### Passage
◆ ◆ ◆
Going the Distance
Barbara Turner has carried U.S. aid across the globe.
Barbara Turner's four decades with the federal government embody perseverance, achievement and public service that would be hard to match in the private sector, especially in today's world of frequent career changes. She worked her way from the lowest rungs to the highest, and along the way made a big difference in people's lives.
During her years in government, Turner traversed a wide territory. As a young health officer in Egypt in the 1980s, she helped implement a new approach to fighting childhood disease, particularly dehydration caused by diarrhea. Today, oral rehydration therapy, which consists of giving parched children a solution of water, salt and sugar, is credited with saving countless lives. She helped pioneer the Agency for International Development's work in the former Soviet Union, educating the citizenry about free markets and property ownership. She led a mission to war-torn Sarajevo only six weeks after the Dayton Peace Accords in 1995. And recently, she helped promote the Global Development Alliance, which has matched up about $500 million in AID funds with $2.5 billion in private sector resources.
"Barbara is first and foremost a leader," says AID Administrator Andrew Natsios. "No single officer in the agency has had the impact she has had over the course of her career."
Turner, 57, began her government career 40 years ago as a part-time typing clerk on high school break in Northern Virginia. She was a GS-2. A job opened in 1966 at AID that was full time and offered a promotion, so she took it. She was struck by the influence U.S. assistance could have on people's lives. In 1974, she traveled to Afghanistan, where AID ran a large public health program. Mostly, she says, "I went to help." The seed was planted, and in 1977, Turner took her first leave from government to earn a public health degree at Johns Hopkins University.
Save for two relatively brief leaves of absence-one to earn the master's and then a two-year unpaid stint as a senior health adviser at the Rockefeller Foundation in New York-she stayed in government and steadily climbed the ranks. Most of that time was at AID, working on programs and in offices devoted to a range of foreign aid, and ending up in one of the highest positions at the agency. When she left AID and the federal government in July, she was the deputy assistant administrator in the Bureau for Policy and Program Coordination and a member of the Senior Executive Service.
"I think it's hard to have a better job than in government, where you really do have an opportunity to have a broad-reaching impact," she says. "Very few private sector jobs are going to offer you that."
◆ ◆ ◆
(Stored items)
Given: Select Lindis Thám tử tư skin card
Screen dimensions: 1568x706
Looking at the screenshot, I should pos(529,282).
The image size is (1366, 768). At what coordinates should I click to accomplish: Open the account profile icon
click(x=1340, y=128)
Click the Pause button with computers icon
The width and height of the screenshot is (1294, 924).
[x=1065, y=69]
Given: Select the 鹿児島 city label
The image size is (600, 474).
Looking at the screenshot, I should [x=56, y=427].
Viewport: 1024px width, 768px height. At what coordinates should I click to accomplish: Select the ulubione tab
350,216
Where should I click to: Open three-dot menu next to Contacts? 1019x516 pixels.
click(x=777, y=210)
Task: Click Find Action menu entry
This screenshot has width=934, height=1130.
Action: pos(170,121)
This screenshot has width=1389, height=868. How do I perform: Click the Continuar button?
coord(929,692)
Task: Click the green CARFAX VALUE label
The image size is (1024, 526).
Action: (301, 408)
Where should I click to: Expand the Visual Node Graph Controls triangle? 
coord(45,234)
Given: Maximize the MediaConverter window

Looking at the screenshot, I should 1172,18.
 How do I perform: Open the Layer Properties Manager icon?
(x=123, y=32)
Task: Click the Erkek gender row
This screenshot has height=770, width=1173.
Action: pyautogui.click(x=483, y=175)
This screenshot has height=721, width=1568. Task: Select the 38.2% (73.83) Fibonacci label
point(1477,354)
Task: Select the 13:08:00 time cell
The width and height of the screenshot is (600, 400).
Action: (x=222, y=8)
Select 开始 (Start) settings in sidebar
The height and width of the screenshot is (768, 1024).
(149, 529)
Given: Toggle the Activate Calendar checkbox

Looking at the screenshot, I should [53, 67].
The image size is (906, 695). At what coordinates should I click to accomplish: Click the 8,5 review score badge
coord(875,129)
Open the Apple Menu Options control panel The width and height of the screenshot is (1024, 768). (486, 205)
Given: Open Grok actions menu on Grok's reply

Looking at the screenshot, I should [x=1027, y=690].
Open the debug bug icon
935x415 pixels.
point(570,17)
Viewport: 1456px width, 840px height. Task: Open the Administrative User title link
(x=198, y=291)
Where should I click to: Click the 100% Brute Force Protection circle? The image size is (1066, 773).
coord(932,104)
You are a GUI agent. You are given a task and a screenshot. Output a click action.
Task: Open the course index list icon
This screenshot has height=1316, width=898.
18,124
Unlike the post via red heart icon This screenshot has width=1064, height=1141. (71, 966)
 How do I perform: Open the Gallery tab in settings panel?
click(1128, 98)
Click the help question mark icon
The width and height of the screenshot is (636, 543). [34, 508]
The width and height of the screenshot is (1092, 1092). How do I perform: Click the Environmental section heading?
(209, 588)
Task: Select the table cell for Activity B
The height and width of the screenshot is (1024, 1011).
◆ ◆ ◆
### Exercises
(a) Answer these questions about the Barbara Turner profile, one per line:
(i) In what decade did Turner serve as a young health officer in Egypt?
(ii) What grade was Turner when she started as a part-time typing clerk?
(iii) What position did Turner hold when she left AID in July?
(b) Quote the Barbara Turner profile word for word, from "Save for two" up to and including "Senior Executive Service.".

### Answer list
(a)
(i) The 1980s
(ii) GS-2
(iii) Deputy assistant administrator in the Bureau for Policy and Program Coordination

(b)
Save for two relatively brief leaves of absence-one to earn the master's and then a two-year unpaid stint as a senior health adviser at the Rockefeller Foundation in New York-she stayed in government and steadily climbed the ranks. Most of that time was at AID, working on programs and in offices devoted to a range of foreign aid, and ending up in one of the highest positions at the agency. When she left AID and the federal government in July, she was the deputy assistant administrator in the Bureau for Policy and Program Coordination and a member of the Senior Executive Service.